▶ _TASKS TO CARRY OUT_:
**a.** Please answer from the mobile search benchmark excerpt: what share of participants favored advertising-supported mobile search?
**b.** Carry on writing the mobile search benchmark excerpt, starting after its last sentence.

▶ _SOURCE EXTRACT_:
= = = =

Scott Weiss’ Usable Products Company today released the results of their independent user experience benchmark on mobile search. Four mobile search solutions - 3 text-based and 1 voice-based - were tested with 80 participants: InfoSpace WAP, JumpTap Java (Alltel Axcess Search), Nuance Voice Control and Yahoo! Go. The results surprised Weiss and his researchers, no doubt because advertising is generally perceived as an unavoidable evil in a Web-based experience and voice-based search offerings have had mixed results in the marketplace up to date:

Researchers were surprised that 79% of participants favored advertising-supported mobile search, and 37% felt that banner ads actually enhanced the mobile search experience…

Also unexpected was that participants initially predicted voice search would be the most difficult to use but after an hour of usage gave it higher ratings than text search. [Weiss remarked], ‘Users predicted voice search would be the worst of the four search products, but in final usability, it performed much better than expected. We were surprised that participants enjoyed voice search, and how much more they liked it than search via phone keypad.’”

= = = =

▶ _MATERIAL SUPPLIED_:
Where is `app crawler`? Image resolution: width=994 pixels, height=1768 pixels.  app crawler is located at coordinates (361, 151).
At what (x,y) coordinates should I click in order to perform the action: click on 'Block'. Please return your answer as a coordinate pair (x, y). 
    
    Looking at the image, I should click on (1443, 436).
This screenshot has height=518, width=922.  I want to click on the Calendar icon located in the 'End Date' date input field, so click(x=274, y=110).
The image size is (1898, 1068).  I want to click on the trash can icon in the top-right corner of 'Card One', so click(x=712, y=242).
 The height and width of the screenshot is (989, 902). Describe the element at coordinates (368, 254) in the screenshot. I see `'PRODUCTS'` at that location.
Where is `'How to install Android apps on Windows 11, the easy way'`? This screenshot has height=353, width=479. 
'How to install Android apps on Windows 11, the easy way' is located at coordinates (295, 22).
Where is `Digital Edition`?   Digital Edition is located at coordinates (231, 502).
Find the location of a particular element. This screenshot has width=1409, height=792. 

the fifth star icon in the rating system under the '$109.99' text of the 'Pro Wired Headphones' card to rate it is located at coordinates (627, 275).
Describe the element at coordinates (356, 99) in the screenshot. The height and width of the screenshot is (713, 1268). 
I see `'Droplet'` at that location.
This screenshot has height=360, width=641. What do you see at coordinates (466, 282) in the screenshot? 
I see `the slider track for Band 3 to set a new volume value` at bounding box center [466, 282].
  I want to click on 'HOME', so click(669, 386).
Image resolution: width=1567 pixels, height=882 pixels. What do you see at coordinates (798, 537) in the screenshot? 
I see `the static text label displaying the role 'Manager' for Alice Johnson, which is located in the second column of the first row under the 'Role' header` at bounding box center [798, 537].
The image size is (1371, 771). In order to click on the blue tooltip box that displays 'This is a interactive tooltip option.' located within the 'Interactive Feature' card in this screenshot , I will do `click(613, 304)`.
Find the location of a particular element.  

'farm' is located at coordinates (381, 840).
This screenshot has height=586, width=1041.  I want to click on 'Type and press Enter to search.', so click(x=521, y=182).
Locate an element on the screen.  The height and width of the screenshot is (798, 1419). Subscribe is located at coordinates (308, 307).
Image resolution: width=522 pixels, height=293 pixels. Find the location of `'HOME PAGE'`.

= = = =

▶ _ANSWERS TO THE PROBLEMS_:
**a.** 79% of participants favored advertising-supported mobile search.

**b.**
Despite these findings, the overall success rate in finding relevant results was a mere 53% and none of the search solutions tested proved the clear winner.

Unlike Weiss, I am not surprised by the results of his study. Voice is the logical solution for mobile search, given how clumsy most of us are on the keypad of our handsets. There are many players entering the market but Nuance’s technology has taken the lead, underpinning many mobile voice-based startups. Since it is best-of-breed in the field, it is not surprising that Weiss’ participants enjoyed using it to perform mobile searches.

As for advertising, the results do appear to fly in the face of common sense. Given the focused, task-oriented nature of mobile phone usage one would expect the presence of advertising to be more of an annoyance than in a Web-based context. But the mobile context allows for more precise targeting since much more data is available about the individual, including their location which is usually the most pertinent piece of information when on the go. Advertising becomes relevant, and when it’s relevant it isn’t a annoyance - it’s an improvement.

Weiss’ findings bode well for voice- and advertising-based offerings coming to market, such as the advertising-funded mobile virtual network operator Blyk, whose business proposition I wrote about back in May.